- Born: Satkhira, Khulna, Bengal Presidency
- Died: Bengal Presidency
- Education: St. Xavier's College
- Occupations: Writer, journalist
- Era: British Raj

= Mearajuddin Ahmad =

19th-century Bengali Islamic scholar

Mearajuddin Ahmad (মেয়রাজউদ্দীন আহমদ) was a 19th-century Bengali academic, writer, and Islamic scholar.

==Early life==
Ahmad was born in Satkhira District, Khulna Division, Bengal Presidency, British Raj. He was fluent in Bengali and Urdu languages.

==Career==
Ahmad translated Urdu-language articles into Bengali for the Sudhakar magazine. In 1885 he wrote Tuhfatul Moslemin with Muhammad Reazuddin Ahmad. He was a professor of Arabic and Persian languages at St Xavier's College in Kolkata. In 1890 he wrote Dharmayuddha Ba Jihad O Samaj Samskar, about Jihad and social welfare, in collaboration with Sheikh Abdur Rahim.
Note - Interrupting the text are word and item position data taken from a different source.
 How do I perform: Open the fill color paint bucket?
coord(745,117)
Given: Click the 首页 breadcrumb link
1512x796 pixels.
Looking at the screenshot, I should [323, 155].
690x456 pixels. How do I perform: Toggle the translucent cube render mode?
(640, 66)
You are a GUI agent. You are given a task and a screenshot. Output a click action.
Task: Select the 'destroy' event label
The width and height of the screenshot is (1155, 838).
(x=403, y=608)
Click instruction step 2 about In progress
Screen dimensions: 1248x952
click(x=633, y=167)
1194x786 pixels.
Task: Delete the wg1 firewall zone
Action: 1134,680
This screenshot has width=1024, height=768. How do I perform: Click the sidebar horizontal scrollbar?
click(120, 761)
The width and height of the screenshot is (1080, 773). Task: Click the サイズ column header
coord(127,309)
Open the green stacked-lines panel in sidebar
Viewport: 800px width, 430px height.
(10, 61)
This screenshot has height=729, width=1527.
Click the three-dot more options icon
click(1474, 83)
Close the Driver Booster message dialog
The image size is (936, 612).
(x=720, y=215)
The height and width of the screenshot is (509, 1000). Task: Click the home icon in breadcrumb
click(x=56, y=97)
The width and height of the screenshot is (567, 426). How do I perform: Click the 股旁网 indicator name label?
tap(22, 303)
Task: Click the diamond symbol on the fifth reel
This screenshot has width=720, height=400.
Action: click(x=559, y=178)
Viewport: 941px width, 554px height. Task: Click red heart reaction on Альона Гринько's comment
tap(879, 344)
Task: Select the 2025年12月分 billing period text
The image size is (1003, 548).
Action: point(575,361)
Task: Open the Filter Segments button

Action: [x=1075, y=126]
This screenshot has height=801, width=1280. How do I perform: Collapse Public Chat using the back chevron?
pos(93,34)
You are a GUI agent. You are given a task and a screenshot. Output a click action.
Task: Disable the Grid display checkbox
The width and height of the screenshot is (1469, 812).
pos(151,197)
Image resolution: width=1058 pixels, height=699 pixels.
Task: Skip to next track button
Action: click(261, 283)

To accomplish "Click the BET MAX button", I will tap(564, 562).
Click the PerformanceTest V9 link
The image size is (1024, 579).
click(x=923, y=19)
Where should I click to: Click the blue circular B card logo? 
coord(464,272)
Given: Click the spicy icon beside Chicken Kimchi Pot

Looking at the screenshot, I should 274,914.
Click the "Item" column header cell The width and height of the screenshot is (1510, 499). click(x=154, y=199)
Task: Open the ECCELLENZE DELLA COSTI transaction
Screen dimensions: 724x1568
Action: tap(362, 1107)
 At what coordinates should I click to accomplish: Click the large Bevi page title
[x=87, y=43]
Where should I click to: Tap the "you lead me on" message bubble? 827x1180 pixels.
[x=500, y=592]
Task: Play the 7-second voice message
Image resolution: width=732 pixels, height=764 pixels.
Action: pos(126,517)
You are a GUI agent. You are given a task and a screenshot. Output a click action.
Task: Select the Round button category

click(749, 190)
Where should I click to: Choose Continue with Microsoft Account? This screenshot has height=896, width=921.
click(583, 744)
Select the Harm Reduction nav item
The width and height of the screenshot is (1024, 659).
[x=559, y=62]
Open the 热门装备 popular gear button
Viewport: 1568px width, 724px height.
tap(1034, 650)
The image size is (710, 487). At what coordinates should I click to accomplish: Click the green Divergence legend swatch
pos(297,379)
In the book he wrote that the Muslims of India should not revolt against the British colonial government because they protected the freedom of religion of the Muslims. The Dhaka Mussalman Suhrid Sammilani, a pro-women's education movement, asked him to write a book for young girls. He wrote Tuhfatul Moslemin for them. He also taught Persian language at the Doveton College, Calcutta.

==Legacy==
Ahmad was an influential figure in the Muslim literary society of Kolkata. In 1890, Mohammad Mozammel Huq, the poet, dedicated his book, Ferdousi Charita, to Ahmad.